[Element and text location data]
⁂
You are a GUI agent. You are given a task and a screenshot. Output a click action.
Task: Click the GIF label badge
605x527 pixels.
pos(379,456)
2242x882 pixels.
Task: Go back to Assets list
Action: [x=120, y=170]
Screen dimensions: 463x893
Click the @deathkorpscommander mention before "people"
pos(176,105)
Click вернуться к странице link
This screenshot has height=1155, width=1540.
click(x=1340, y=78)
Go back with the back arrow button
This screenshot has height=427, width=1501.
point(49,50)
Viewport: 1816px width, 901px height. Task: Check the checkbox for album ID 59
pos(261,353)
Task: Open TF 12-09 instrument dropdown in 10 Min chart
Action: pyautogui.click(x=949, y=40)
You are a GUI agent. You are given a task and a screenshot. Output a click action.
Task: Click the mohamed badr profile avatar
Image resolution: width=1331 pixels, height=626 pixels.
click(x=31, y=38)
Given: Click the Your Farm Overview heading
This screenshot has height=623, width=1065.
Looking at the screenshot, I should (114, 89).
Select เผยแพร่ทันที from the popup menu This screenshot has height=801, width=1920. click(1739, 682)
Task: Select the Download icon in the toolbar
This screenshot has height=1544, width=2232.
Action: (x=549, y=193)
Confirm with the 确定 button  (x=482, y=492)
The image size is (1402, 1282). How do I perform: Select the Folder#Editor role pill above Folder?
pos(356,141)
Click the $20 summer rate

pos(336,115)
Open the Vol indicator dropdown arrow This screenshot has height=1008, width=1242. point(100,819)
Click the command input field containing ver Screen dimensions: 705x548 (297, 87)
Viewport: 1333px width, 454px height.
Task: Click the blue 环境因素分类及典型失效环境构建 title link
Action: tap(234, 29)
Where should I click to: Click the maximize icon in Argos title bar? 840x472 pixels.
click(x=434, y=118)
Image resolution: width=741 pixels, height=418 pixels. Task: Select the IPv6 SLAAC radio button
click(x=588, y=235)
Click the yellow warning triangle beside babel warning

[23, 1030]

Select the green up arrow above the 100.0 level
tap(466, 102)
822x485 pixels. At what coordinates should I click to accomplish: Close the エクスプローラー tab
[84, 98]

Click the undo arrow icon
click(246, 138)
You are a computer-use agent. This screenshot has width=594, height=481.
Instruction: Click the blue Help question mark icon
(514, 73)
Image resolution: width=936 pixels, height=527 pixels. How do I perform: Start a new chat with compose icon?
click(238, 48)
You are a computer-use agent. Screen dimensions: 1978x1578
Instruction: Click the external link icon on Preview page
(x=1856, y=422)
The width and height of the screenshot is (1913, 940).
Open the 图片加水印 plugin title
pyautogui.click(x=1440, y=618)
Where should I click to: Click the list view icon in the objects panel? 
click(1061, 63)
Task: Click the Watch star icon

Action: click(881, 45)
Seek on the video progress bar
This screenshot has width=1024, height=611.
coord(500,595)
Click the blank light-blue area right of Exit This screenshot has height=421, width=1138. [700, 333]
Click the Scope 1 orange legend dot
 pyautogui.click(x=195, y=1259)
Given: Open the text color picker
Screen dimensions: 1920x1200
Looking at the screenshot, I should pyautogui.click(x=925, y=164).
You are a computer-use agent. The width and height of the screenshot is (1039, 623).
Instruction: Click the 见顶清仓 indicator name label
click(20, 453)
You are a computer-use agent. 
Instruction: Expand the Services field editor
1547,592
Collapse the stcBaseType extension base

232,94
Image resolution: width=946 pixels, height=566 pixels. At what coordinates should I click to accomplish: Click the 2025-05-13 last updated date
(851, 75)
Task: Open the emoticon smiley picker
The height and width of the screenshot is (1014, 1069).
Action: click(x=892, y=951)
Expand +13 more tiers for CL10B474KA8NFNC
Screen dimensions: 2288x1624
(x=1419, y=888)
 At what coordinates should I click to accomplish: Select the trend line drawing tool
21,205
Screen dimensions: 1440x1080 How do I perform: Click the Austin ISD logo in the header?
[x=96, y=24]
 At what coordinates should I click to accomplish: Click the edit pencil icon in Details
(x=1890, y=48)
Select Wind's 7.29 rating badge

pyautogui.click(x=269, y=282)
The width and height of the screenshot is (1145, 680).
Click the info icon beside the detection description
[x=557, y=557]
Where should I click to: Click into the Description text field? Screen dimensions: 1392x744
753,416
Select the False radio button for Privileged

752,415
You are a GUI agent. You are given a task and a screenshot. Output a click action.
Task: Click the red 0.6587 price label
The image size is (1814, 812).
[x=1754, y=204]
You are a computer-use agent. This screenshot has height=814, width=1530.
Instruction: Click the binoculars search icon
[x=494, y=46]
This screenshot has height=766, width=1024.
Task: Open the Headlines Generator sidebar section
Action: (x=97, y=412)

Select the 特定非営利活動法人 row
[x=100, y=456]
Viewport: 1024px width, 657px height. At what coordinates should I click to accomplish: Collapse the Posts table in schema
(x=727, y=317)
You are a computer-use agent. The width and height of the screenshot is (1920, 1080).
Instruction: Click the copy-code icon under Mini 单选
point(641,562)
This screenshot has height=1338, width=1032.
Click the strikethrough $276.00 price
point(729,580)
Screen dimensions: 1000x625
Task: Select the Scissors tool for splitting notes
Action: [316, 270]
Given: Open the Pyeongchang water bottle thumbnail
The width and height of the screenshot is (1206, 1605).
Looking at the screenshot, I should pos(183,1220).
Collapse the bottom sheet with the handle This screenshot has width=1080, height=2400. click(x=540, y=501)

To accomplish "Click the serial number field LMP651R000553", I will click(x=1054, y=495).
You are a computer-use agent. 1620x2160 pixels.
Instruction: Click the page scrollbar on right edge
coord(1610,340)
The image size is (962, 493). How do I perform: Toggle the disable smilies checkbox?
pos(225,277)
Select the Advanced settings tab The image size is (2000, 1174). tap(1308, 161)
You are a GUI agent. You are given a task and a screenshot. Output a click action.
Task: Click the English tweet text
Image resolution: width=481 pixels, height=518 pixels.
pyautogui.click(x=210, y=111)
⁂
Copy all of the rows above word for word.

Complete output =
You are a GUI agent. You are given a task and a screenshot. Output a click action.
Task: Click the GIF label badge
605x527 pixels.
pos(379,456)
2242x882 pixels.
Task: Go back to Assets list
Action: [x=120, y=170]
Screen dimensions: 463x893
Click the @deathkorpscommander mention before "people"
pos(176,105)
Click вернуться к странице link
This screenshot has height=1155, width=1540.
click(x=1340, y=78)
Go back with the back arrow button
This screenshot has height=427, width=1501.
point(49,50)
Viewport: 1816px width, 901px height. Task: Check the checkbox for album ID 59
pos(261,353)
Task: Open TF 12-09 instrument dropdown in 10 Min chart
Action: pyautogui.click(x=949, y=40)
You are a GUI agent. You are given a task and a screenshot. Output a click action.
Task: Click the mohamed badr profile avatar
Image resolution: width=1331 pixels, height=626 pixels.
click(x=31, y=38)
Given: Click the Your Farm Overview heading
This screenshot has height=623, width=1065.
Looking at the screenshot, I should (114, 89).
Select เผยแพร่ทันที from the popup menu This screenshot has height=801, width=1920. click(1739, 682)
Task: Select the Download icon in the toolbar
This screenshot has height=1544, width=2232.
Action: (x=549, y=193)
Confirm with the 确定 button  (x=482, y=492)
The image size is (1402, 1282). How do I perform: Select the Folder#Editor role pill above Folder?
pos(356,141)
Click the $20 summer rate

pos(336,115)
Open the Vol indicator dropdown arrow This screenshot has height=1008, width=1242. point(100,819)
Click the command input field containing ver Screen dimensions: 705x548 (297, 87)
Viewport: 1333px width, 454px height.
Task: Click the blue 环境因素分类及典型失效环境构建 title link
Action: tap(234, 29)
Where should I click to: Click the maximize icon in Argos title bar? 840x472 pixels.
click(x=434, y=118)
Image resolution: width=741 pixels, height=418 pixels. Task: Select the IPv6 SLAAC radio button
click(x=588, y=235)
Click the yellow warning triangle beside babel warning

[23, 1030]

Select the green up arrow above the 100.0 level
tap(466, 102)
822x485 pixels. At what coordinates should I click to accomplish: Close the エクスプローラー tab
[84, 98]

Click the undo arrow icon
click(246, 138)
You are a computer-use agent. This screenshot has width=594, height=481.
Instruction: Click the blue Help question mark icon
(514, 73)
Image resolution: width=936 pixels, height=527 pixels. How do I perform: Start a new chat with compose icon?
click(238, 48)
You are a computer-use agent. Screen dimensions: 1978x1578
Instruction: Click the external link icon on Preview page
(x=1856, y=422)
The width and height of the screenshot is (1913, 940).
Open the 图片加水印 plugin title
pyautogui.click(x=1440, y=618)
Where should I click to: Click the list view icon in the objects panel? 
click(1061, 63)
Task: Click the Watch star icon

Action: click(881, 45)
Seek on the video progress bar
This screenshot has width=1024, height=611.
coord(500,595)
Click the blank light-blue area right of Exit This screenshot has height=421, width=1138. [700, 333]
Click the Scope 1 orange legend dot
 pyautogui.click(x=195, y=1259)
Given: Open the text color picker
Screen dimensions: 1920x1200
Looking at the screenshot, I should pyautogui.click(x=925, y=164).
You are a computer-use agent. The width and height of the screenshot is (1039, 623).
Instruction: Click the 见顶清仓 indicator name label
click(20, 453)
You are a computer-use agent. 
Instruction: Expand the Services field editor
1547,592
Collapse the stcBaseType extension base

232,94
Image resolution: width=946 pixels, height=566 pixels. At what coordinates should I click to accomplish: Click the 2025-05-13 last updated date
(851, 75)
Task: Open the emoticon smiley picker
The height and width of the screenshot is (1014, 1069).
Action: click(x=892, y=951)
Expand +13 more tiers for CL10B474KA8NFNC
Screen dimensions: 2288x1624
(x=1419, y=888)
 At what coordinates should I click to accomplish: Select the trend line drawing tool
21,205
Screen dimensions: 1440x1080 How do I perform: Click the Austin ISD logo in the header?
[x=96, y=24]
 At what coordinates should I click to accomplish: Click the edit pencil icon in Details
(x=1890, y=48)
Select Wind's 7.29 rating badge

pyautogui.click(x=269, y=282)
The width and height of the screenshot is (1145, 680).
Click the info icon beside the detection description
[x=557, y=557]
Where should I click to: Click into the Description text field? Screen dimensions: 1392x744
753,416
Select the False radio button for Privileged

752,415
You are a GUI agent. You are given a task and a screenshot. Output a click action.
Task: Click the red 0.6587 price label
The image size is (1814, 812).
[x=1754, y=204]
You are a computer-use agent. This screenshot has height=814, width=1530.
Instruction: Click the binoculars search icon
[x=494, y=46]
This screenshot has height=766, width=1024.
Task: Open the Headlines Generator sidebar section
Action: (x=97, y=412)

Select the 特定非営利活動法人 row
[x=100, y=456]
Viewport: 1024px width, 657px height. At what coordinates should I click to accomplish: Collapse the Posts table in schema
(x=727, y=317)
You are a computer-use agent. The width and height of the screenshot is (1920, 1080).
Instruction: Click the copy-code icon under Mini 单选
point(641,562)
This screenshot has height=1338, width=1032.
Click the strikethrough $276.00 price
point(729,580)
Screen dimensions: 1000x625
Task: Select the Scissors tool for splitting notes
Action: [316, 270]
Given: Open the Pyeongchang water bottle thumbnail
The width and height of the screenshot is (1206, 1605).
Looking at the screenshot, I should pos(183,1220).
Collapse the bottom sheet with the handle This screenshot has width=1080, height=2400. click(x=540, y=501)

To accomplish "Click the serial number field LMP651R000553", I will click(x=1054, y=495).
You are a computer-use agent. 1620x2160 pixels.
Instruction: Click the page scrollbar on right edge
coord(1610,340)
The image size is (962, 493). How do I perform: Toggle the disable smilies checkbox?
pos(225,277)
Select the Advanced settings tab The image size is (2000, 1174). tap(1308, 161)
You are a GUI agent. You are given a task and a screenshot. Output a click action.
Task: Click the English tweet text
Image resolution: width=481 pixels, height=518 pixels.
pyautogui.click(x=210, y=111)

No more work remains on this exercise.